Task statement: Each line from the one that holds "Screen dimensions: 998x720" to the end of the entries is to be given again exactly. Do not include pictures.
^^^^^^^^
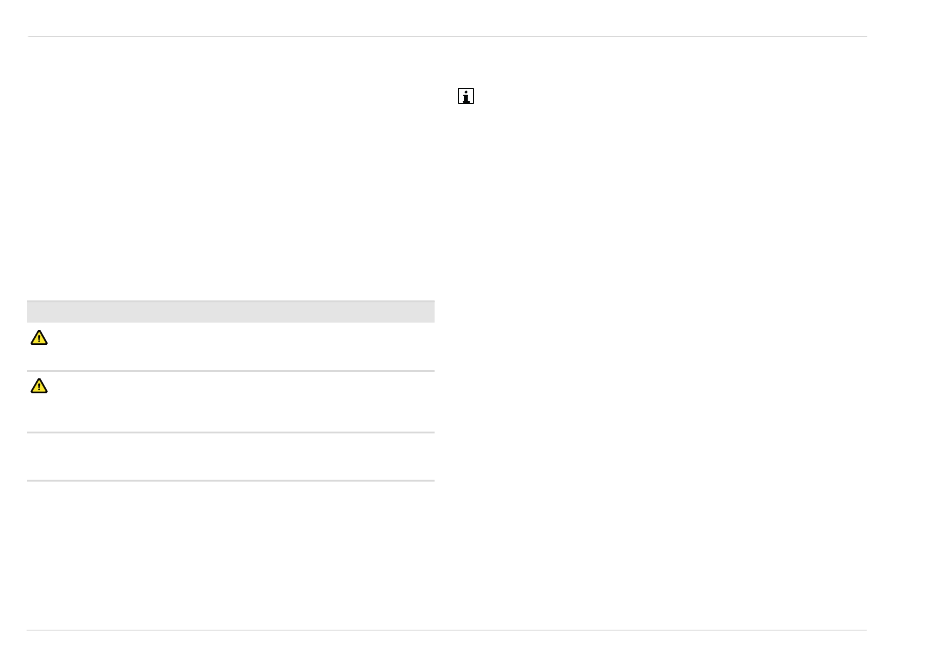Click the info note icon
Viewport: 950px width, 657px height.
coord(465,97)
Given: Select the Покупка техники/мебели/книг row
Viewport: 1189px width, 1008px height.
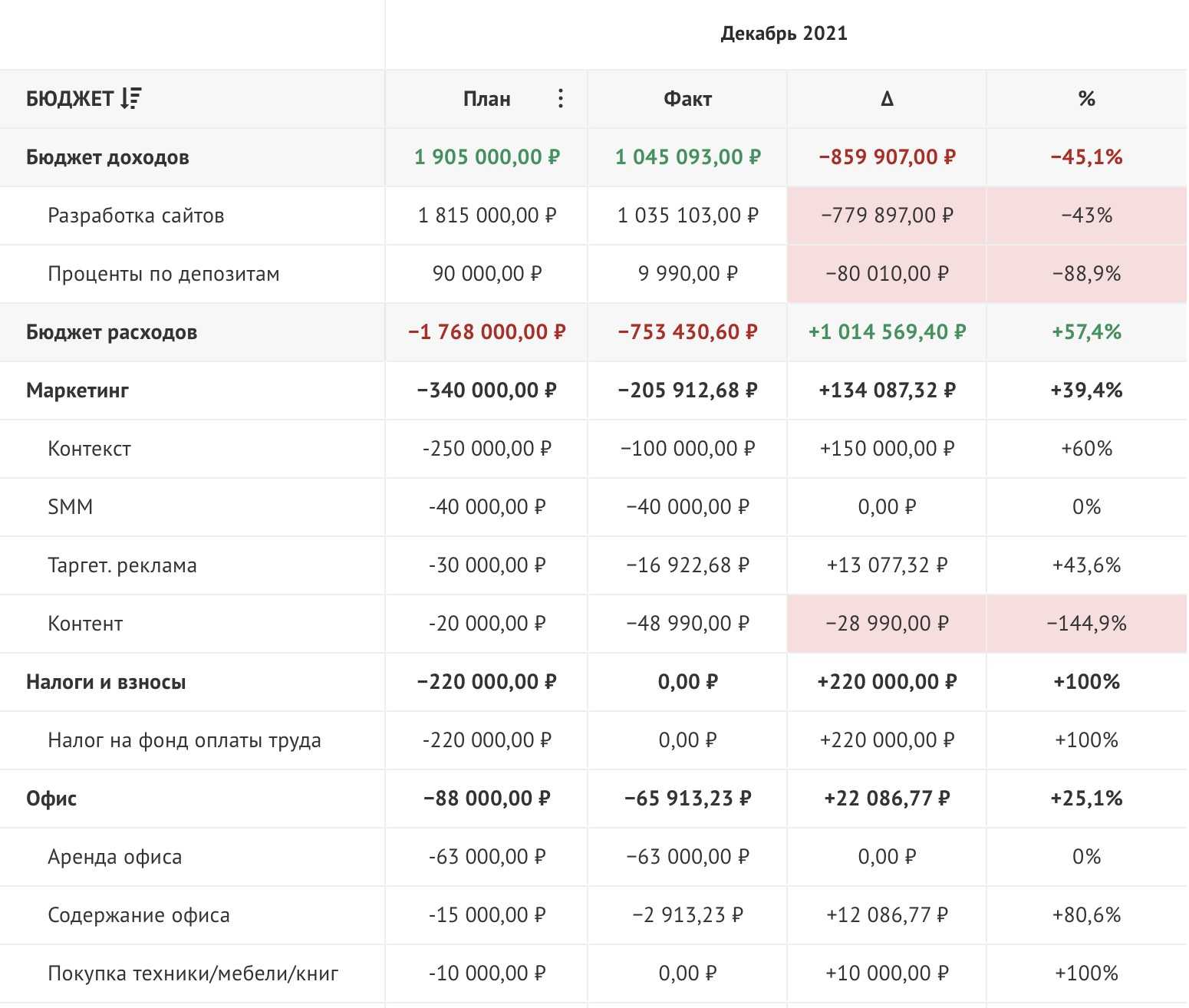Looking at the screenshot, I should tap(193, 973).
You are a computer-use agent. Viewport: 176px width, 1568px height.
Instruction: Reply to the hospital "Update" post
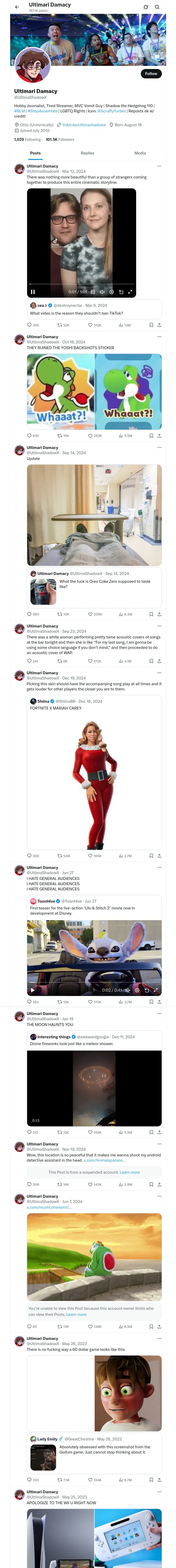(x=29, y=614)
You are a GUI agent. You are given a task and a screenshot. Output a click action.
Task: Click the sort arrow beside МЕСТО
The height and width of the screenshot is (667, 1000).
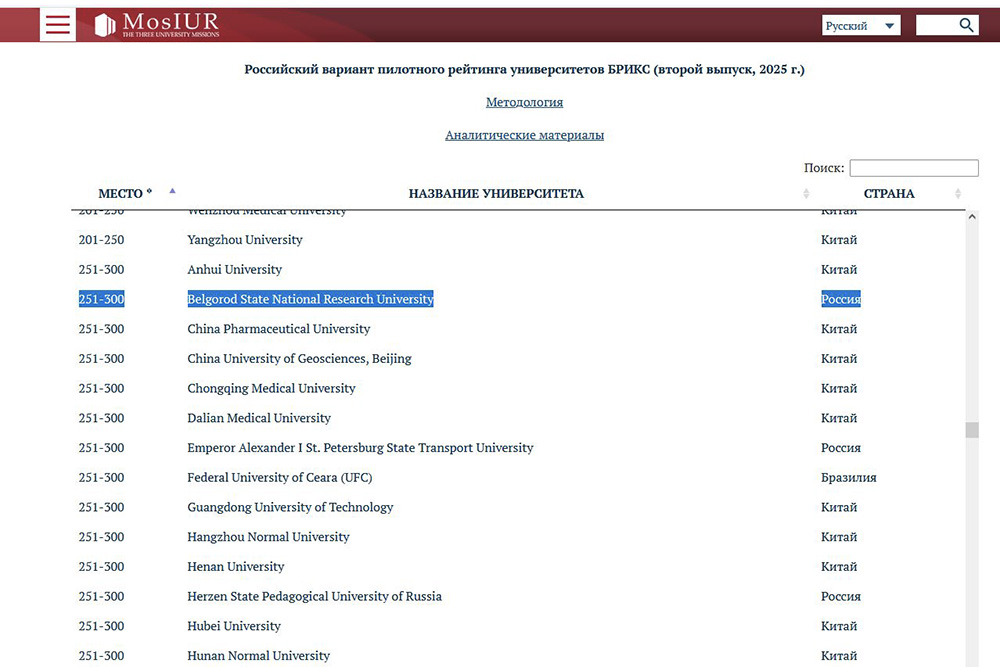[172, 190]
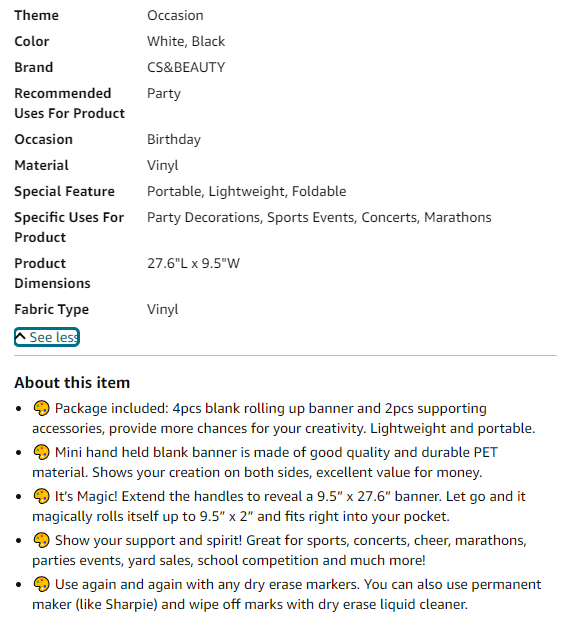
Task: Click palette emoji beside It's Magic bullet
Action: pyautogui.click(x=41, y=496)
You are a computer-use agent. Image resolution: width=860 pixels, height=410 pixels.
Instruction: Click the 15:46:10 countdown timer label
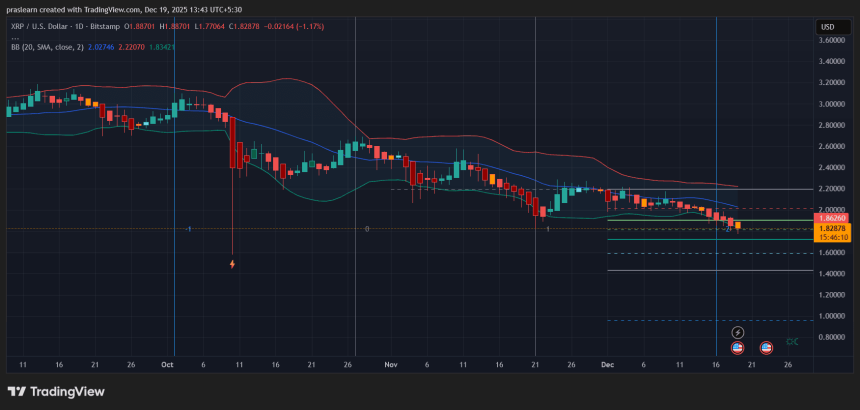click(833, 237)
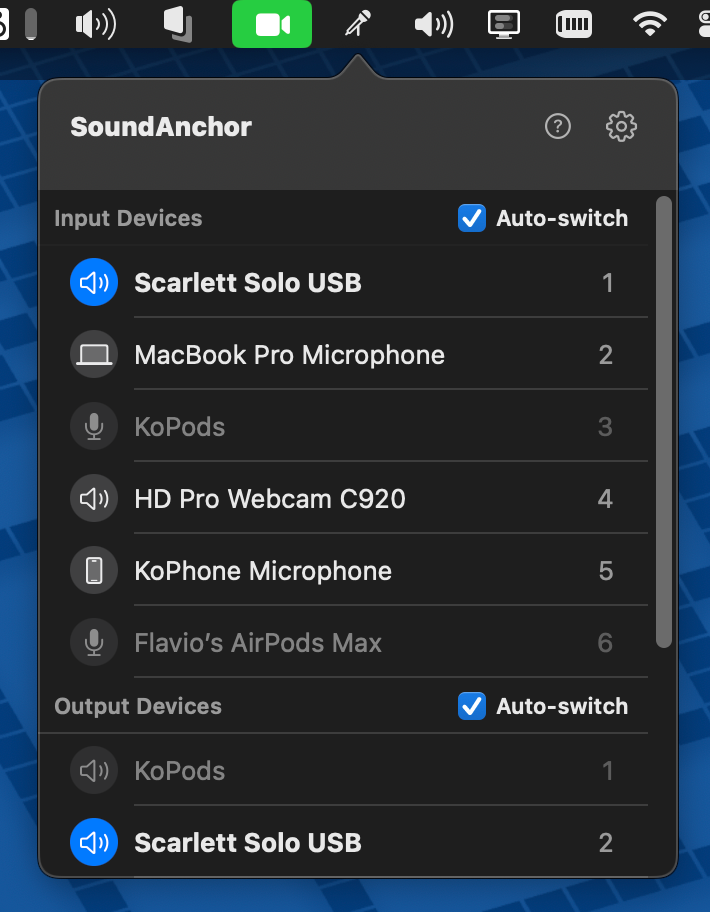
Task: Click the keyboard icon in the menu bar
Action: tap(573, 24)
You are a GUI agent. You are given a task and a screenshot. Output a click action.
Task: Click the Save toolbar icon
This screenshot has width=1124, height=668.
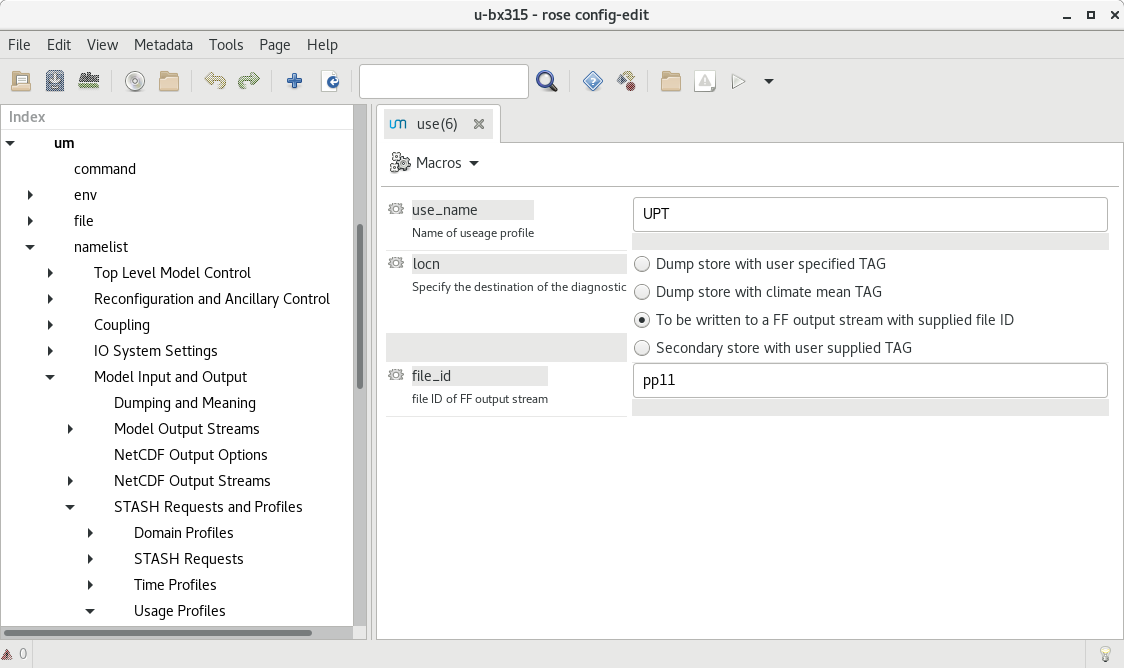[x=55, y=81]
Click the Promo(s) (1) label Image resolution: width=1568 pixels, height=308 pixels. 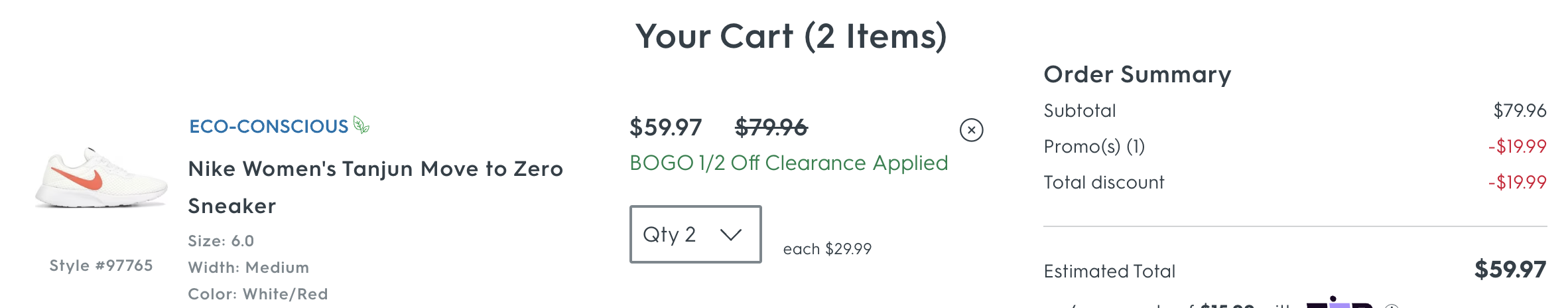coord(1094,147)
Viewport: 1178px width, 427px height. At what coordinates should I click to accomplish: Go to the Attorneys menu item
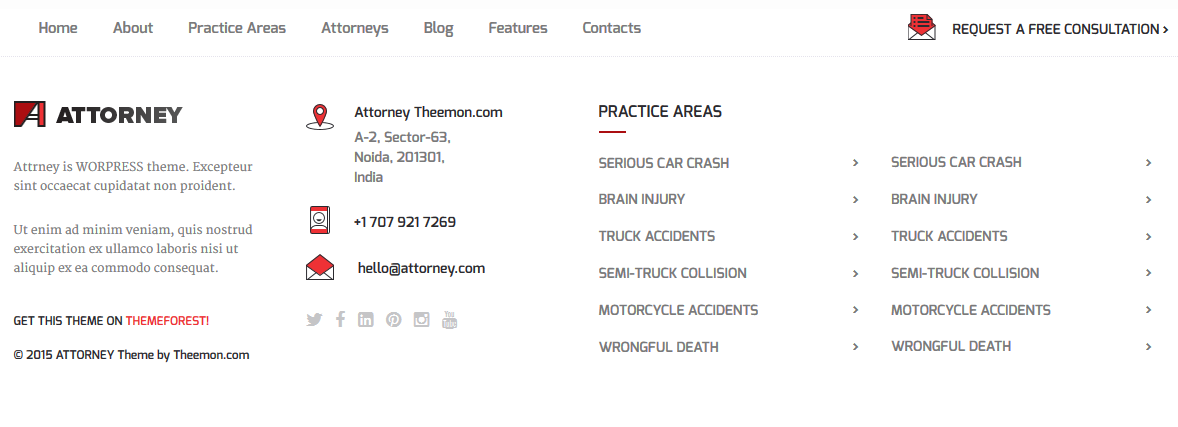[355, 28]
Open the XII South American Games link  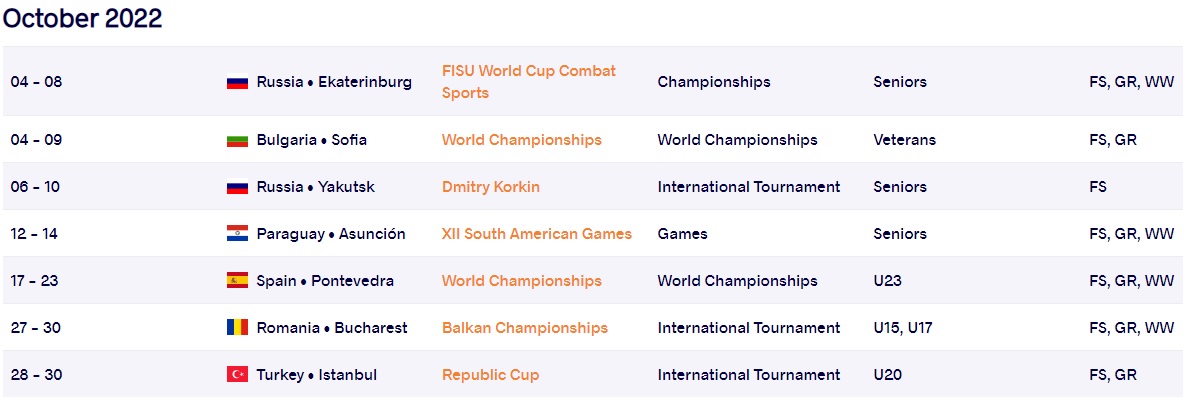pyautogui.click(x=536, y=234)
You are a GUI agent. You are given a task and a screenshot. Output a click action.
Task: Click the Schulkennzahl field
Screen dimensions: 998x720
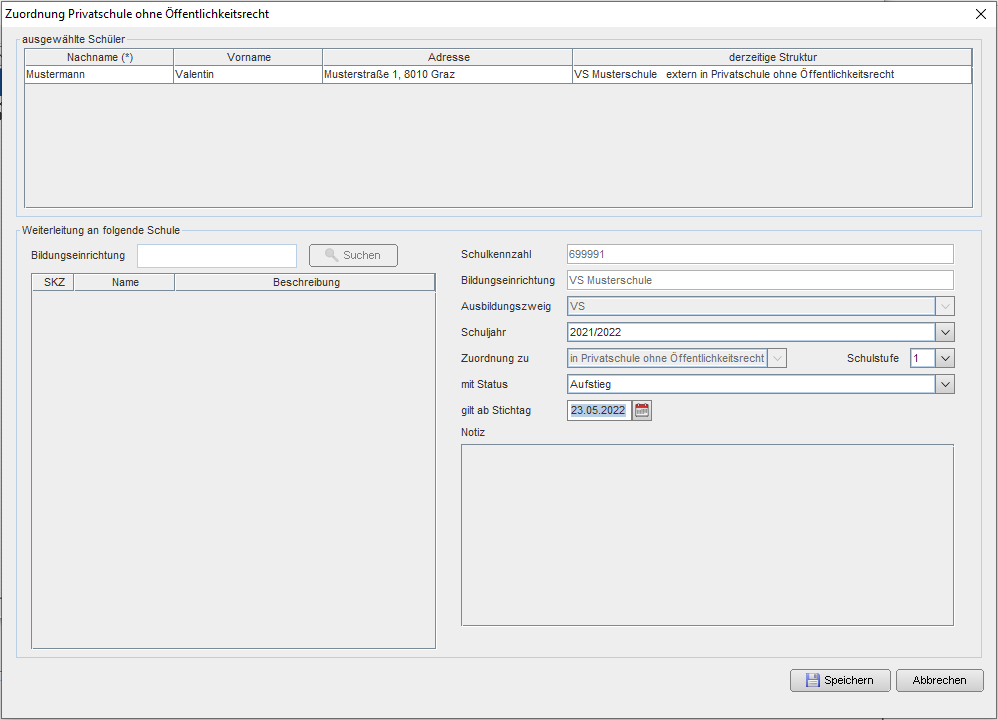pyautogui.click(x=759, y=254)
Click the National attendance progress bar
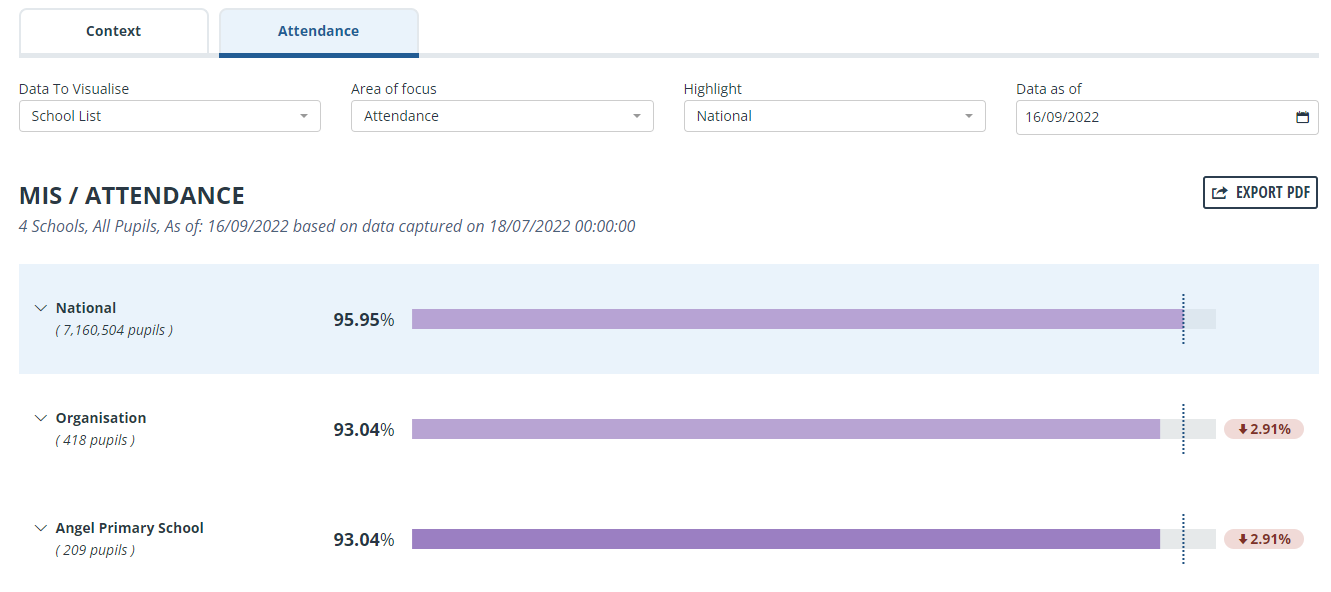Viewport: 1331px width, 592px height. tap(814, 319)
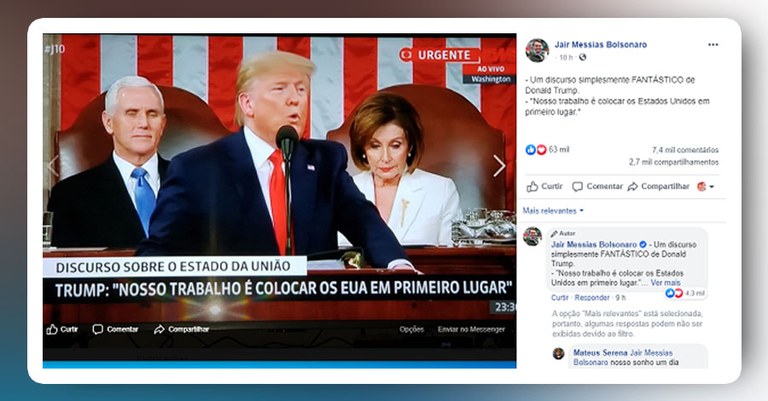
^^^^^^^^
Task solution:
Screen dimensions: 998x720
pyautogui.click(x=759, y=254)
Click the National attendance progress bar
Viewport: 1331px width, 592px height. tap(814, 319)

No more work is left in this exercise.